**Problem**
Pull every line of the entries that has the word "computer".

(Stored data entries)
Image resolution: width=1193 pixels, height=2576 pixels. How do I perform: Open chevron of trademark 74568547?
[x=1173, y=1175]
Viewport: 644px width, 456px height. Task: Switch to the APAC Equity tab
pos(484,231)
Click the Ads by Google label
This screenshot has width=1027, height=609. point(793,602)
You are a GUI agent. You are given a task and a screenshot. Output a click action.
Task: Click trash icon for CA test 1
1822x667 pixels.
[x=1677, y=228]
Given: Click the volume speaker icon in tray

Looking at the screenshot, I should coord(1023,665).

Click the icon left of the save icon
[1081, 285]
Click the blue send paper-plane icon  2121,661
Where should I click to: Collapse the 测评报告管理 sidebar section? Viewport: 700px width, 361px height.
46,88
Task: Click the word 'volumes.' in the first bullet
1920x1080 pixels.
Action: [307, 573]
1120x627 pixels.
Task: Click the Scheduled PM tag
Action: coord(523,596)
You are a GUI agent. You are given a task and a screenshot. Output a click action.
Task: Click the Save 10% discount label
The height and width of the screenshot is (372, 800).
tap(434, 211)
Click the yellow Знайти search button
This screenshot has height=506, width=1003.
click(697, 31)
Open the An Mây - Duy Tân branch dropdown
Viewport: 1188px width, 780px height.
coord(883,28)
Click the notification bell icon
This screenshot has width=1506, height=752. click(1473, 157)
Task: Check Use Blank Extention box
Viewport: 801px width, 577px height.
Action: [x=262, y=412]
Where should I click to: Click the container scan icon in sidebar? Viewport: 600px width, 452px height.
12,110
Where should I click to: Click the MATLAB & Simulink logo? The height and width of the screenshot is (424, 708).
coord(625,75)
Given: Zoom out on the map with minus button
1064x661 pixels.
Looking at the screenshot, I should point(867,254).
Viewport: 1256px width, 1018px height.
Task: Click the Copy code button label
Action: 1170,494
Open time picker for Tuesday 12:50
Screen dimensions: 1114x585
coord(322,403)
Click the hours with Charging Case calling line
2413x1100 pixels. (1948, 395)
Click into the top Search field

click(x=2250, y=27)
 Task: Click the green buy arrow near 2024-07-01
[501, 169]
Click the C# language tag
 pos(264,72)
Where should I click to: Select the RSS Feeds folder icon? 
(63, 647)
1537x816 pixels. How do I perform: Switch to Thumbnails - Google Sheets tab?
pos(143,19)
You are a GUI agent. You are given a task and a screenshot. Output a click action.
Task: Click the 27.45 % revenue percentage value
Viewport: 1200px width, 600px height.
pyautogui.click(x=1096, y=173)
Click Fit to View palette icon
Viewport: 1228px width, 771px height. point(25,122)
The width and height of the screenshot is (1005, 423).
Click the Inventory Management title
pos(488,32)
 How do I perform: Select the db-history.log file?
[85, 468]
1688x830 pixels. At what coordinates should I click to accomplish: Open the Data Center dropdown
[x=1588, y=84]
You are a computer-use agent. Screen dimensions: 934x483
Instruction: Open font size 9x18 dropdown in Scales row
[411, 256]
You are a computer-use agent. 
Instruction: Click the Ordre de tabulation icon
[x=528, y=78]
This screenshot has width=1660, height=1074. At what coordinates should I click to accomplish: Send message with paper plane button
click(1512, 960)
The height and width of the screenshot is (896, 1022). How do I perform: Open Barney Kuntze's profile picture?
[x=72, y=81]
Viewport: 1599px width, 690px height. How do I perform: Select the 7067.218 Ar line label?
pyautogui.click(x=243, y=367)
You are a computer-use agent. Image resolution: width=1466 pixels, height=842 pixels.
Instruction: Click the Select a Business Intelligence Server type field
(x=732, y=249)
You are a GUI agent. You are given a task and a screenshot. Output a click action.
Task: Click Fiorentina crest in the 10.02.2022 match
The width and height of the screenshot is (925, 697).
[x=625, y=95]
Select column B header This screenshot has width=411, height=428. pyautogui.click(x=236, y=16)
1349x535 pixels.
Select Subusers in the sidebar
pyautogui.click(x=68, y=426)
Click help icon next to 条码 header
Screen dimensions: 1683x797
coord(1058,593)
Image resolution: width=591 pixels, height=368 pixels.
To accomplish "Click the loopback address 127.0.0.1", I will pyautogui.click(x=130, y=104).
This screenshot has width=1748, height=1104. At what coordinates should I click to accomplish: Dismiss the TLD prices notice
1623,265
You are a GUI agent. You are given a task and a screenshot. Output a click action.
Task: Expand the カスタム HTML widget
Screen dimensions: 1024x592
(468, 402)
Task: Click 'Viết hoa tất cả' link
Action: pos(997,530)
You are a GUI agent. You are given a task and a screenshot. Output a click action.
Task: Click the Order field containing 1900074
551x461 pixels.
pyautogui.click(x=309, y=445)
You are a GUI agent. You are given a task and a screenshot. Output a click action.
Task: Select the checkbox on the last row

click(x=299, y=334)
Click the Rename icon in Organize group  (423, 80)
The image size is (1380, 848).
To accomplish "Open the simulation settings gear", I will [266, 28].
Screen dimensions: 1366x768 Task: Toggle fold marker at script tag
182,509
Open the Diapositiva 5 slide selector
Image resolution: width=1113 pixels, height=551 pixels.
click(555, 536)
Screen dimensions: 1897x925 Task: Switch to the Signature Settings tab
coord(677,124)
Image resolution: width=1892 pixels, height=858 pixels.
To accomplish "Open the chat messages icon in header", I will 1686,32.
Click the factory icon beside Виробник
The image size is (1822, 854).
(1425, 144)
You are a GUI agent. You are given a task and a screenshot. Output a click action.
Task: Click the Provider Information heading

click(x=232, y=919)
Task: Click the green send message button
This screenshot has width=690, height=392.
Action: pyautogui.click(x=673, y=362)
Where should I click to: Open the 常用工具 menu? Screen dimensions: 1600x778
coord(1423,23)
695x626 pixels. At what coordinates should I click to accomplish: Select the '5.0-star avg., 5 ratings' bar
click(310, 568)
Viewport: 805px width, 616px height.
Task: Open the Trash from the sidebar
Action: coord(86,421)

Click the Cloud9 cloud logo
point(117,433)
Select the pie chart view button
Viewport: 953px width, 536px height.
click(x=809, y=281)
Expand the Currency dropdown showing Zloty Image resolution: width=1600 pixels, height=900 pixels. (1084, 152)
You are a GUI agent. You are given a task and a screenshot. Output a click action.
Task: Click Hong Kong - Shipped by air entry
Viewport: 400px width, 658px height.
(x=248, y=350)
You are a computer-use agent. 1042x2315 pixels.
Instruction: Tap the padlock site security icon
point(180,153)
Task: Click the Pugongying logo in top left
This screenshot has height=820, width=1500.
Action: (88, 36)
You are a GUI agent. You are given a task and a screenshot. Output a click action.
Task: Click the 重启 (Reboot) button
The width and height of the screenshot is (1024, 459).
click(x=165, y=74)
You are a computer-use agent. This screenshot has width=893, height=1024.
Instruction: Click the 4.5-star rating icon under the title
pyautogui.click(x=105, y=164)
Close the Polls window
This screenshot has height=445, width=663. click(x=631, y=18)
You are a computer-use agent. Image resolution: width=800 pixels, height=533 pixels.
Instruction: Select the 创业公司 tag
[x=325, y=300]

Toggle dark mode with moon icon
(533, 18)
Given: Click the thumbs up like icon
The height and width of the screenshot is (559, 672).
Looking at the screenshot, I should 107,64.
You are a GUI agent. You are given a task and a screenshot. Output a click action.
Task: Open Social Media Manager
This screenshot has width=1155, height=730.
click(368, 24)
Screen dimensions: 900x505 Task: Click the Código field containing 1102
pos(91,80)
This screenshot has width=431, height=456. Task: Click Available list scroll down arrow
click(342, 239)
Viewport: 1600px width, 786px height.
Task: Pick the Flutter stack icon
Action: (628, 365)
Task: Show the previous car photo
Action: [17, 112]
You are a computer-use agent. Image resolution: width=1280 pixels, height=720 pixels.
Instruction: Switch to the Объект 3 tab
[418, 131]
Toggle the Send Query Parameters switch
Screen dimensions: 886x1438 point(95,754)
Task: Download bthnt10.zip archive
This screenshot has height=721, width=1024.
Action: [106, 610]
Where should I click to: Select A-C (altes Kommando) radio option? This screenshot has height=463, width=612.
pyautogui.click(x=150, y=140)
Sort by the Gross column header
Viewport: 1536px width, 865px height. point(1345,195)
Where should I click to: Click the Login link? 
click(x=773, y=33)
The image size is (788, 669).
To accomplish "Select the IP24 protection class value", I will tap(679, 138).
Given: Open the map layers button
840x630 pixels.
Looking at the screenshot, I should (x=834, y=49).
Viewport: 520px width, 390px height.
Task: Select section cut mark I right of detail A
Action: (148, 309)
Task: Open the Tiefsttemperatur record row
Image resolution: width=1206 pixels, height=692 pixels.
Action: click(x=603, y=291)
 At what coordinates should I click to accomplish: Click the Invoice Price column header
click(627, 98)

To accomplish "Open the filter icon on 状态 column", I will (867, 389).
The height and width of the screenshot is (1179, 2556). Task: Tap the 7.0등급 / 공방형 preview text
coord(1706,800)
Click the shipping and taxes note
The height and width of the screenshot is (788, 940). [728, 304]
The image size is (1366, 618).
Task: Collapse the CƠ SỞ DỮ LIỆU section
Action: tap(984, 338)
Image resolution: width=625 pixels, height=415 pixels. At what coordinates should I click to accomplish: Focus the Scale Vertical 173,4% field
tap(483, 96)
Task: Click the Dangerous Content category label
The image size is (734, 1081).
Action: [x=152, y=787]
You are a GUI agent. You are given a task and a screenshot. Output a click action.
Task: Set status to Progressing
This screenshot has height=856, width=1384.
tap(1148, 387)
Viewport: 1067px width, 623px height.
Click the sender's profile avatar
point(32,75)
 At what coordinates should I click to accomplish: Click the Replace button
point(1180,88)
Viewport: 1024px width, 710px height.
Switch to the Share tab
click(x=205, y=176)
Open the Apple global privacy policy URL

**Result for this task**
You are a computer-use agent. Screen dimensions: 934x483
You are a computer-use agent. 
You are a computer-use agent. Image resolution: width=1466 pixels, height=842 pixels.
You are a computer-use agent. 1042x2315 pixels.
You are a computer-use agent. This screenshot has width=893, height=1024.
You are a computer-use agent. Image resolution: width=800 pixels, height=533 pixels.
You are a computer-use agent. Image resolution: width=1280 pixels, height=720 pixels.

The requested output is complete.